### Required work
Reproduce every line of the listing below without changing anything.

### Word and item position data

+-------+

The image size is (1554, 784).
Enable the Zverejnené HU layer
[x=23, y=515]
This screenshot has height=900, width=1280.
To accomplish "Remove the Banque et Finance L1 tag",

+-------+

### Task response
The image size is (1554, 784).
Enable the Zverejnené HU layer
[x=23, y=515]
This screenshot has height=900, width=1280.
To accomplish "Remove the Banque et Finance L1 tag",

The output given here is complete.